- WRITTEN EXERCISE: Copy the data below word for word, beginning at the line that has "Describe the element at coordinates (327, 182)" and stopping after the line that has "pear emoji icon". Leave out the pictures.

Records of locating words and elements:
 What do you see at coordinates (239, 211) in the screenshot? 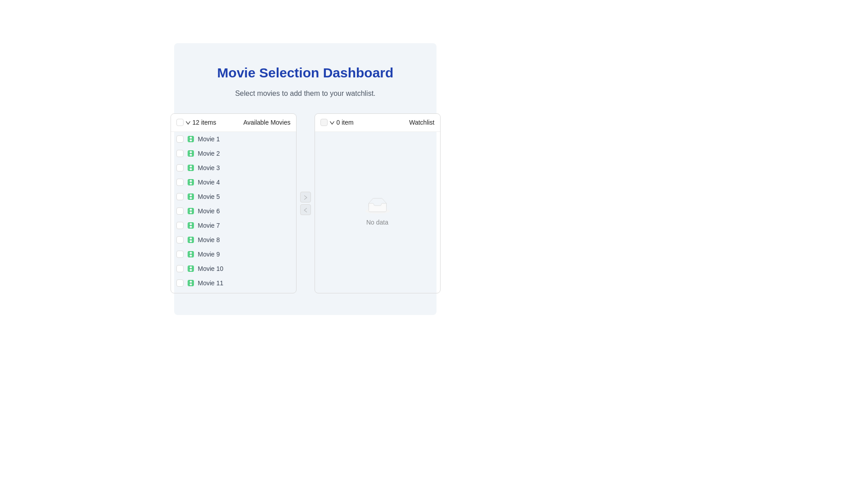
I see `the 'Movie 6' text element with the film icon from the 'Available Movies' section` at bounding box center [239, 211].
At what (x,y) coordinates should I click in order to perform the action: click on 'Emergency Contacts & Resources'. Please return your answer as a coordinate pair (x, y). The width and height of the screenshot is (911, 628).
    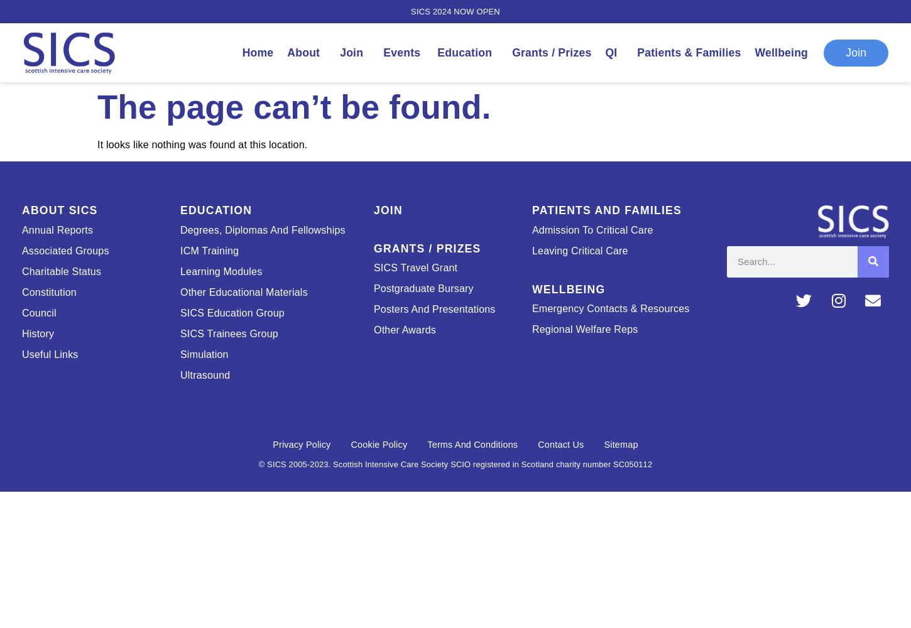
    Looking at the image, I should click on (610, 308).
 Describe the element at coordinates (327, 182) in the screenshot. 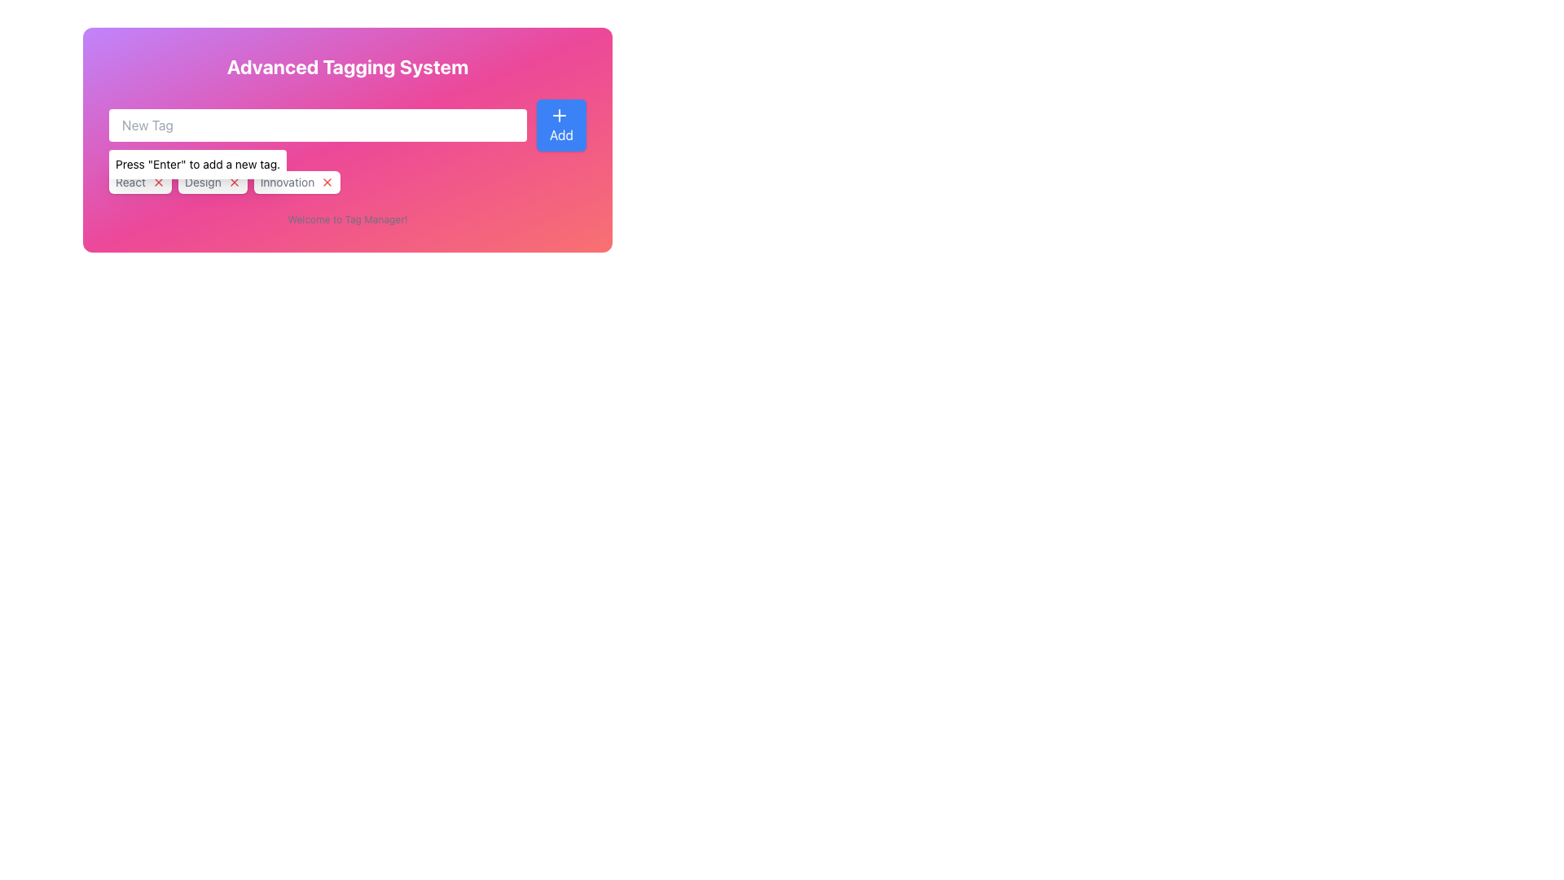

I see `the red 'X' icon button located to the right of the 'Innovation' tag` at that location.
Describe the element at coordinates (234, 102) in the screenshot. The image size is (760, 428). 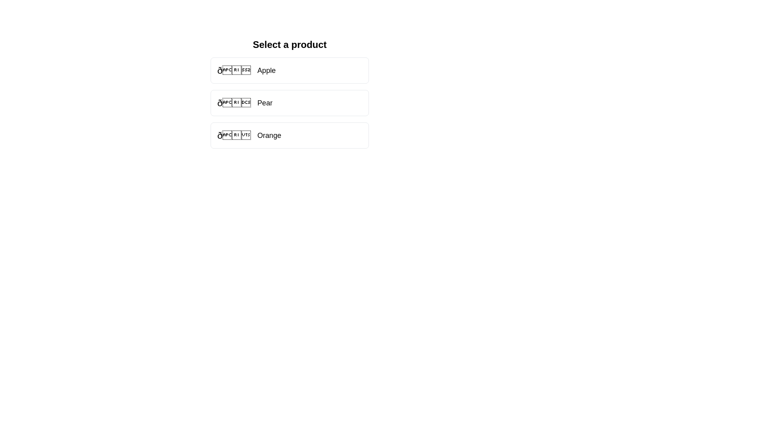
I see `the pear emoji icon located at the leftmost position in the row, adjacent to the label text 'Pear', for potential interaction` at that location.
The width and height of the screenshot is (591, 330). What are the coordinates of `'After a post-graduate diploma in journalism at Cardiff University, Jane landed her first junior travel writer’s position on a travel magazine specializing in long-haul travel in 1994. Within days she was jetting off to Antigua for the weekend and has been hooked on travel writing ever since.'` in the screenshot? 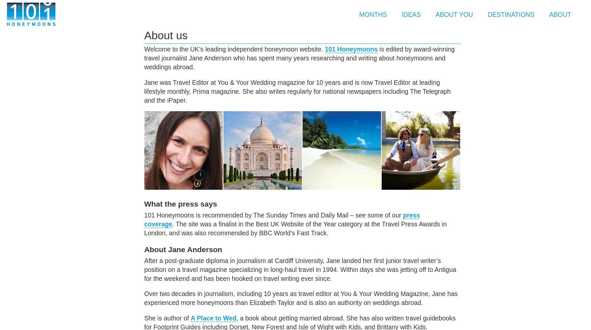 It's located at (300, 269).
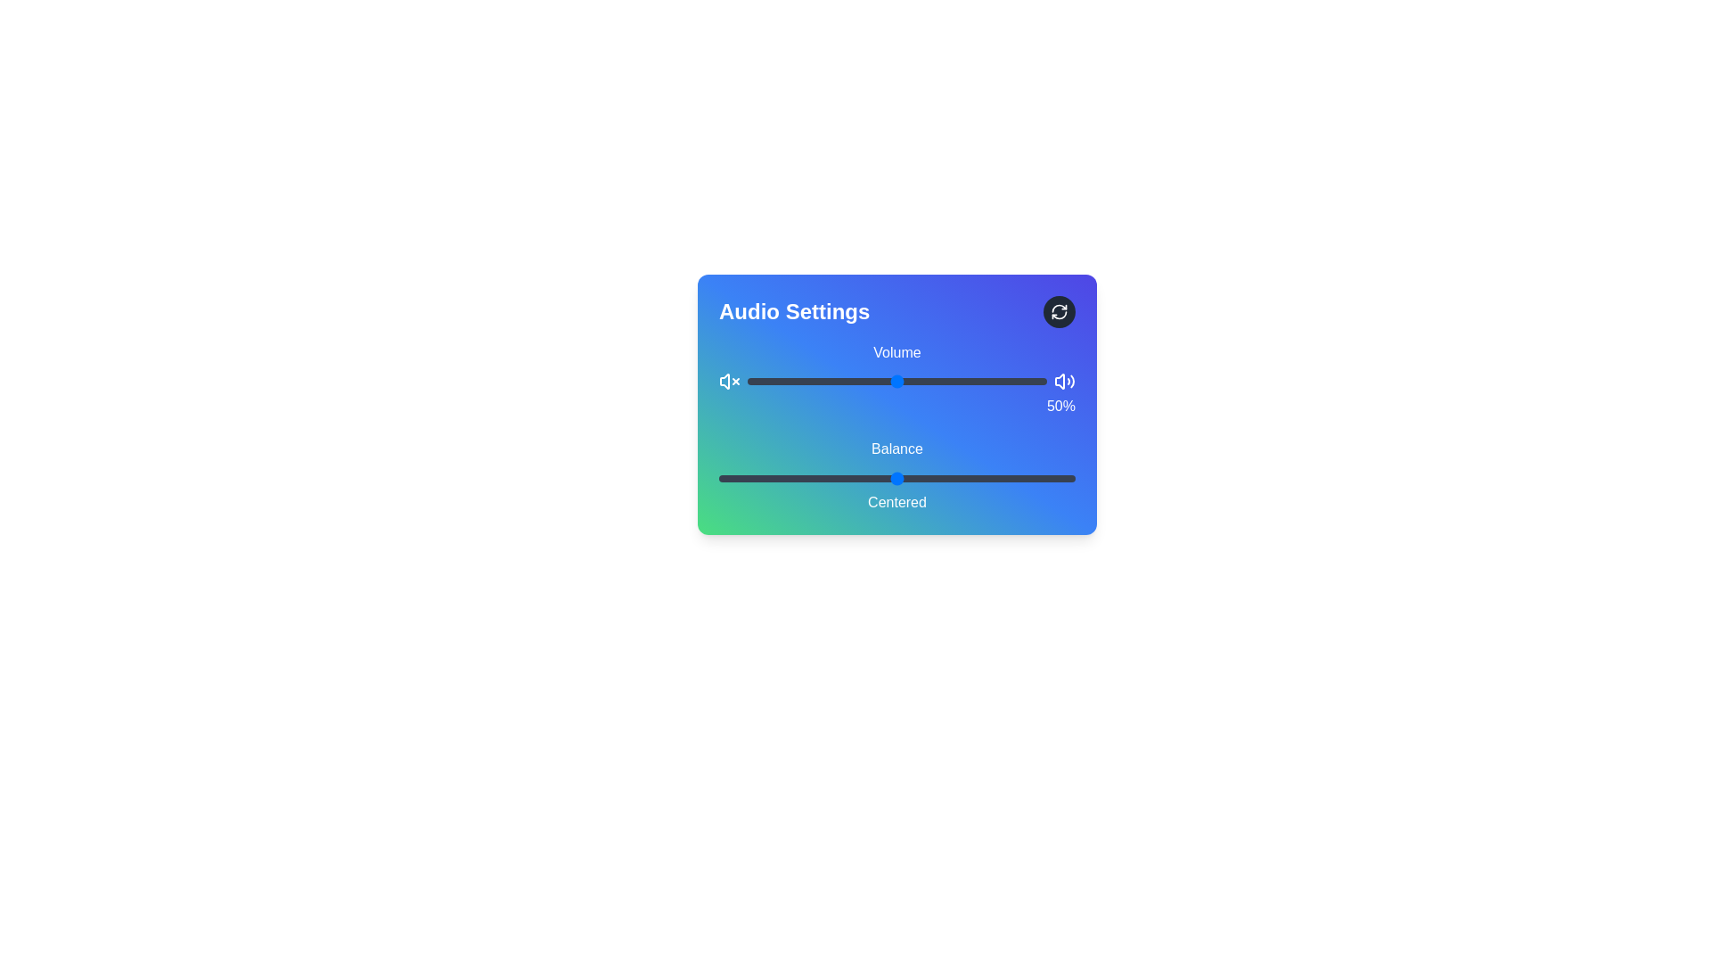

- THE REPLY:
 Describe the element at coordinates (327, 182) in the screenshot. 

I see `the red 'X' icon button located to the right of the 'Innovation' tag` at that location.
Describe the element at coordinates (234, 102) in the screenshot. The image size is (760, 428). 
I see `the pear emoji icon located at the leftmost position in the row, adjacent to the label text 'Pear', for potential interaction` at that location.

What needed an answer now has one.